Una parola piena di significati, un valore incalcolabilmente grande per cui molti uomini e donne hanno combattuto, spesso spingendosi fino alla morte. Forse la libertà è un sogno, un'utopia ma vale la pena vivere per essa.
Qualcuno volò sul nido del cuculo, tratto dal best-seller di Ken Kesey, è un film sulla libertà, un'allegoria sulla nostra civiltà e sull'essere umano. Temi fortissimi che Milos Forman tratta con grande ironia e drammaticità allo stesso tempo.

Il film ha come protagonista un teppistello, di nome Randle P. McMurphy (un meraviglioso Jack Nicholson), che fa il suo ingresso nel manicomio di stato dell'Oregon, spacciandosi per matto, per evitare la galera. Il suo arrivo cambierà la vita dei pazienti dell'ospedale, i famosissimi "picchiatelli": il silenzioso Grande Capo (Will Sampson), il timido Billy Bibbit (Brad Dourif), la "testa calda" Taber (Christopher Lloyd), e ancora il riservato Harding, il tenero Cheswick, Fredrickson, Bancini e il divertentissimo Martini. McMurphy sconvolgerà le loro vite, facendo loro riscoprire la voglia di vivere ma creando anche un grosso attrito con la perfida infermiera Miss Ratched (la bravissima Louise Fletcher).
Randle li farà giocare a basket, li porterà a pescare, renderà ridicole le sedute psicanalitiche di gruppo e li indurrà a sognare una seconda opportunità, come nella civiltà odierna, per persone che sono state al manicomio, spesso non capita.

Il film si divide in due parti: nella prima, con l'arrivo di McMurphy, l'atmosfera è frizzante, divertente, spassosa e la ribellione dei "picchiatelli" coinvolge lo spettatore con grande leggerezza.
Nella seconda parte la tensione cresce gradualmente e il senso di morte e di disumanità, legato al suicidio di Billy e alla lobotomia di Randle, penetra il film in profondità esaltandone tutta la sua drammaticità.
Randle, con il suo coraggio e la sua voglia di vivere, viene ridotto a essere un vegetale, un rifiuto umano, solo perché voleva la libertà.
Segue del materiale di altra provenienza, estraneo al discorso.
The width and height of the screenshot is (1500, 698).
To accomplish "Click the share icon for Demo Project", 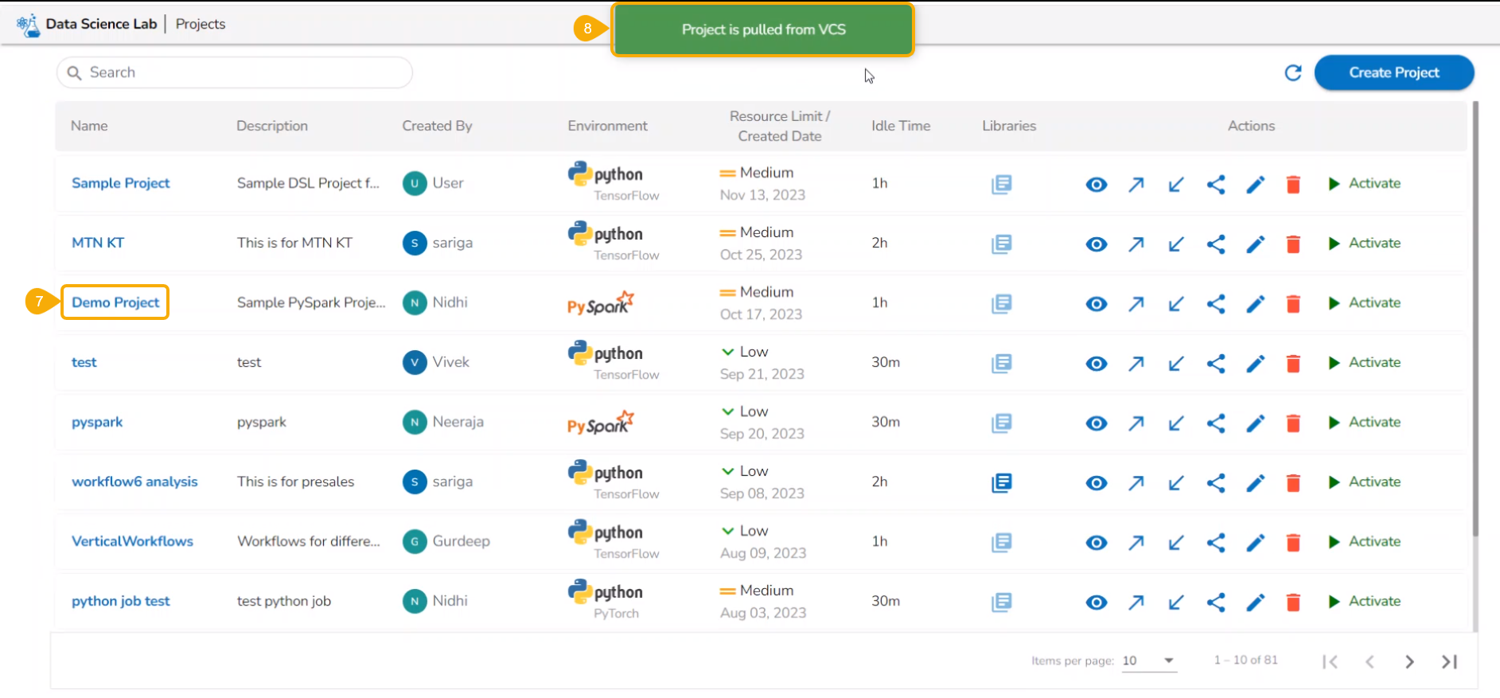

Il regista Forman rappresenta così la nostra civiltà, dove non si distingue più fra il sano e il malato, dove il manicomio è una prigione in cui gli esseri umani vengono privati della loro anima e della loro voglia di vivere, dove la libertà viene uccisa o ridotta al silenzio.
La scena finale con la fuga verso la libertà del Grande Capo, preceduta dalla morte di Randle, e l'urlo di Taber squarcia lo schermo, rempie i nostri cuori di speranza.

Vincitore dei 5 premi Oscar più importanti (miglior film, regia, attore e attrice protagonisti, sceneggiatura), Qualcuno volò sul nido del cuculo è uno dei più grandi capolavori della storia del cinema, e un inno alla libertà e alla vita: per essa vale la pena lottare, combattere e morire come è sempre stato, come sempre sarà in questo mondo.